WHAT NEEDS TO BE DONE: Turn the records, from the first line up to and including the line with "[x=496, y=334]", into a Markdown table with the columns Row and Record line, leaving out blank lines.

------------

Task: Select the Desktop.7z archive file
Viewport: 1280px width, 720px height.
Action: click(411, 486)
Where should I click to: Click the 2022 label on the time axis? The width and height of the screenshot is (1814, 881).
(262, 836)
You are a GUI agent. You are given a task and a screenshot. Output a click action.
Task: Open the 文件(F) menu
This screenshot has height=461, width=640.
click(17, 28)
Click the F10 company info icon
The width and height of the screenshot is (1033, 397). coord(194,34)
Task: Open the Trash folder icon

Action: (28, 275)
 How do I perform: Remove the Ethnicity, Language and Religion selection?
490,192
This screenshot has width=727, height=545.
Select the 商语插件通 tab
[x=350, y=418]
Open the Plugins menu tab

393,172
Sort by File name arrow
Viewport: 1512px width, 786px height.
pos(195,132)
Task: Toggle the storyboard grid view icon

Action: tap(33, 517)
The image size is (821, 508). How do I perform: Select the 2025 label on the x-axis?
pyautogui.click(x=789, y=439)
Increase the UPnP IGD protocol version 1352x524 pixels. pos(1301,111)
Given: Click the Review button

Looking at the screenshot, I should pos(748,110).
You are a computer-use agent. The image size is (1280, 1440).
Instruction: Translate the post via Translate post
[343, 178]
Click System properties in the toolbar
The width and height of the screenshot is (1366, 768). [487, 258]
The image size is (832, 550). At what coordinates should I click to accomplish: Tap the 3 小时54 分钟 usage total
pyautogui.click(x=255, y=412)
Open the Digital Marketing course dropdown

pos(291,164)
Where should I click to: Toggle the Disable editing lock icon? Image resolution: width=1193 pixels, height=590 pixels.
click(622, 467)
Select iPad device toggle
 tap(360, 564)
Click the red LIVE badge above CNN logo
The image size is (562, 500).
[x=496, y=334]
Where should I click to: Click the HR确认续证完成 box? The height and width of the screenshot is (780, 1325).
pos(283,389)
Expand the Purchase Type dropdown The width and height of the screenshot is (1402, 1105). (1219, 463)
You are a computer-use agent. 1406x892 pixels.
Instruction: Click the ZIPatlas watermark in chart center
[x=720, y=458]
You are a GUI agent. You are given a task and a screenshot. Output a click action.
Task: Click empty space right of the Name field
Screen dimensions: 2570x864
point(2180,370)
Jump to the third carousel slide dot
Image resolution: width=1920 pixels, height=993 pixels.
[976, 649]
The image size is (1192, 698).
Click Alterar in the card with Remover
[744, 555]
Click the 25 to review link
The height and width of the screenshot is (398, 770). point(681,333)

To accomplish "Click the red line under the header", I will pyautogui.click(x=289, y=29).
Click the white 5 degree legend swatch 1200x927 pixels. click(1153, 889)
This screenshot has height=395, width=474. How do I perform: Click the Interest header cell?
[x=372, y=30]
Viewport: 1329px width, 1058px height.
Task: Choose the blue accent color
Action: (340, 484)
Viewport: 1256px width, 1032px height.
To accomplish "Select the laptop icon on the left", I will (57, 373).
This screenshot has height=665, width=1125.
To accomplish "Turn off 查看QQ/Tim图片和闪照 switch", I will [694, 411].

------------

SOLUTION FOR THIS TASK:
| Row | Record line |
|---|---|
| 1 | Task: Select the Desktop.7z archive file |
| 2 | Viewport: 1280px width, 720px height. |
| 3 | Action: click(411, 486) |
| 4 | Where should I click to: Click the 2022 label on the time axis? The width and height of the screenshot is (1814, 881). |
| 5 | (262, 836) |
| 6 | You are a GUI agent. You are given a task and a screenshot. Output a click action. |
| 7 | Task: Open the 文件(F) menu |
| 8 | This screenshot has height=461, width=640. |
| 9 | click(17, 28) |
| 10 | Click the F10 company info icon |
| 11 | The width and height of the screenshot is (1033, 397). coord(194,34) |
| 12 | Task: Open the Trash folder icon |
| 13 | Action: (28, 275) |
| 14 |  How do I perform: Remove the Ethnicity, Language and Religion selection? |
| 15 | 490,192 |
| 16 | This screenshot has width=727, height=545. |
| 17 | Select the 商语插件通 tab |
| 18 | [x=350, y=418] |
| 19 | Open the Plugins menu tab |
| 20 | 393,172 |
| 21 | Sort by File name arrow |
| 22 | Viewport: 1512px width, 786px height. |
| 23 | pos(195,132) |
| 24 | Task: Toggle the storyboard grid view icon |
| 25 | Action: tap(33, 517) |
| 26 | The image size is (821, 508). How do I perform: Select the 2025 label on the x-axis? |
| 27 | pyautogui.click(x=789, y=439) |
| 28 | Increase the UPnP IGD protocol version 1352x524 pixels. pos(1301,111) |
| 29 | Given: Click the Review button |
| 30 | Looking at the screenshot, I should pos(748,110). |
| 31 | You are a computer-use agent. The image size is (1280, 1440). |
| 32 | Instruction: Translate the post via Translate post |
| 33 | [343, 178] |
| 34 | Click System properties in the toolbar |
| 35 | The width and height of the screenshot is (1366, 768). [487, 258] |
| 36 | The image size is (832, 550). At what coordinates should I click to accomplish: Tap the 3 小时54 分钟 usage total |
| 37 | pyautogui.click(x=255, y=412) |
| 38 | Open the Digital Marketing course dropdown |
| 39 | pos(291,164) |
| 40 | Where should I click to: Toggle the Disable editing lock icon? Image resolution: width=1193 pixels, height=590 pixels. |
| 41 | click(622, 467) |
| 42 | Select iPad device toggle |
| 43 |  tap(360, 564) |
| 44 | Click the red LIVE badge above CNN logo |
| 45 | The image size is (562, 500). |
| 46 | [x=496, y=334] |